--- Start of Page ---

Baristas have come a long way in recent years to abolish many myths of coffeemaking. One that remains fairly steadfast is the polish; the quick spin at the end of a tamp to make the surface of the coffee look smooth. I’ve spun a tamper in many a basket over my years and found it embarrassingly hard to stop. It’s a satisfying little flourish at the end of one’s dosing routine, and can make a strong habit.

Here’s (briefly) why it doesn’t matter, and why it’s probably bad for coffee quality.

Why it doesn’t matter

Water doesn’t care how shiny the top of the coffee grinds are. It also doesn’t care if a few errant grinds are sitting on the surface of the puck. It hits the coffee, washes it around, loosens some grinds, swells the puck and then hits hard. It’s raining down with a force of roughly 9 atmospheres behind it – a pressure that makes surface finish immaterial. What really matters is how well you distributed and tamped the grinds. Here’s a few previous posts about distribution and tamping

Why it’s probably bad for coffee quality

Humans suck at doing things precisely and consistently. We’re not robots. Tamping horizontally with enough force is already a task that tests our mettle. Why introduce a spin? We’re more than likely to… ‘screw’ it up.

--- End of Page ---
--- Start of Supplied data ---

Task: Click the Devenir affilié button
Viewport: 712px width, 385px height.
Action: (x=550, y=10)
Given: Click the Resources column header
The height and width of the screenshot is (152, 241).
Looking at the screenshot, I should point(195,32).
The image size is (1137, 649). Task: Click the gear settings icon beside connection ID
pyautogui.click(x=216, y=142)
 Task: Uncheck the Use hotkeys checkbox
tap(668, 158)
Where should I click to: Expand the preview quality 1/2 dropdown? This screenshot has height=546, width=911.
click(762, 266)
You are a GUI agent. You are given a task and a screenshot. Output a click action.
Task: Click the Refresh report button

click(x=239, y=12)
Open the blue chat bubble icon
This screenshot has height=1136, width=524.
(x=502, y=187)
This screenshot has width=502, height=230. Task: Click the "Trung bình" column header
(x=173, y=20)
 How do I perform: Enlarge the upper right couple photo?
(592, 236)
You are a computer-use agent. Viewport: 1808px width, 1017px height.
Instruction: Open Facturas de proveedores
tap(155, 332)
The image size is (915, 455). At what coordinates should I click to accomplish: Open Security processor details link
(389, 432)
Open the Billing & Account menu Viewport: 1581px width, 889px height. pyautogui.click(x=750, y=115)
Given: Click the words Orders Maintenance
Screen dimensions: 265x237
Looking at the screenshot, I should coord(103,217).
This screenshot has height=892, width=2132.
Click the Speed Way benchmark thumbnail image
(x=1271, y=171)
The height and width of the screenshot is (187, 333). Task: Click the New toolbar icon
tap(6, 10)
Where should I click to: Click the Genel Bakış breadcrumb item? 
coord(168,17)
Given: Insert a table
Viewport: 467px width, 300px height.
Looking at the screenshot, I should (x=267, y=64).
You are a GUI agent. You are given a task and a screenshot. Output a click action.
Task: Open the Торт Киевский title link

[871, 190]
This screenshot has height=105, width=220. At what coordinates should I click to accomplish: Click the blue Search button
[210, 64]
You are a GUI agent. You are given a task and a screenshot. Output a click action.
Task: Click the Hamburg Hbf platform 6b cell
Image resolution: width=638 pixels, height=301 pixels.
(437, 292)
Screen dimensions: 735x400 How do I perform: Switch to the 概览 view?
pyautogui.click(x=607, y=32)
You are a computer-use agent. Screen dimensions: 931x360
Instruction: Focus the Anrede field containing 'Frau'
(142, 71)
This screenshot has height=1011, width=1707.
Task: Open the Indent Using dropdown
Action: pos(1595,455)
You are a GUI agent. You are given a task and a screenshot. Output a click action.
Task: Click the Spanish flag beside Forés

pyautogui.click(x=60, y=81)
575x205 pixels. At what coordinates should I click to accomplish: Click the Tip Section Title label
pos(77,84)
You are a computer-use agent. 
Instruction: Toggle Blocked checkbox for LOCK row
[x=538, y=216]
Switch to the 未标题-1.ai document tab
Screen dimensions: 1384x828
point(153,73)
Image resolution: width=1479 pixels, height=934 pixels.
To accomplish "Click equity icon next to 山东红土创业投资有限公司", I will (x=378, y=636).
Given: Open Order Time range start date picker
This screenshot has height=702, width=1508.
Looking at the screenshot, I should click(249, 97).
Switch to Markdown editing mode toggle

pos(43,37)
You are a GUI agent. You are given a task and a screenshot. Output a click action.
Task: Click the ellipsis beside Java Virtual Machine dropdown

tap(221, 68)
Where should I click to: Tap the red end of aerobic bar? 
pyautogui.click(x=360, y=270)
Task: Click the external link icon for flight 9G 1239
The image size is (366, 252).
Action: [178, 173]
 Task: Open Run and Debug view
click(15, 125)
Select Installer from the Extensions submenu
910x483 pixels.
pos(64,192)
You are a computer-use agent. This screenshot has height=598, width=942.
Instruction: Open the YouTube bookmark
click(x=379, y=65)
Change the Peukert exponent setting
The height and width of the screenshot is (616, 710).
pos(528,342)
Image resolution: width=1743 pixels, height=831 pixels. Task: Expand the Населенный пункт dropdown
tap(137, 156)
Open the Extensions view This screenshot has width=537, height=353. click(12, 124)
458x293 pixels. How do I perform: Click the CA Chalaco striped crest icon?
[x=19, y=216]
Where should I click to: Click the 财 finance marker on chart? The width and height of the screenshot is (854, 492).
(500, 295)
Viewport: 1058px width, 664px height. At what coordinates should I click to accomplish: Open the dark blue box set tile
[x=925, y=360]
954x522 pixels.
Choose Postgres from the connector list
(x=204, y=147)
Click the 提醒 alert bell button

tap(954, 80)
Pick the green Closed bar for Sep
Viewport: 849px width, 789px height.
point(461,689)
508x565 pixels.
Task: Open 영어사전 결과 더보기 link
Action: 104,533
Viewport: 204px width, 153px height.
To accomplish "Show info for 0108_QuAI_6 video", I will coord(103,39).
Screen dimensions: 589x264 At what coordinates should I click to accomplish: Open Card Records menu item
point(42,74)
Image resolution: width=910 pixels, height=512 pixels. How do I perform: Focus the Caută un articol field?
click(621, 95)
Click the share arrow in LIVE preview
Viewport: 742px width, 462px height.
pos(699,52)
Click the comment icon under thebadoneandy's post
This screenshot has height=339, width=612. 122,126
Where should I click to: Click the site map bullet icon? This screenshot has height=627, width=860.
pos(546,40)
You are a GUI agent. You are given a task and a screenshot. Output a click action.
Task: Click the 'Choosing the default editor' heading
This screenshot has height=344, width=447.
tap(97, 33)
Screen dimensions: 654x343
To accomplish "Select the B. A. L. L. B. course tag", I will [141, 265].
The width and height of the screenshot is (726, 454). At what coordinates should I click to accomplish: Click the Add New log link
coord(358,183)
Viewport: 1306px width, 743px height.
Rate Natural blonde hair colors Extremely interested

--- End of Supplied data ---

_Set problem_
Reproduce word for word the part of the coffee-tamping passage that opens with the words containing "Baristas have come" and closes with "a strong habit.". Rely solely on the coffee-tamping passage, not on the data.

_Output of the exercise_
Baristas have come a long way in recent years to abolish many myths of coffeemaking. One that remains fairly steadfast is the polish; the quick spin at the end of a tamp to make the surface of the coffee look smooth. I’ve spun a tamper in many a basket over my years and found it embarrassingly hard to stop. It’s a satisfying little flourish at the end of one’s dosing routine, and can make a strong habit.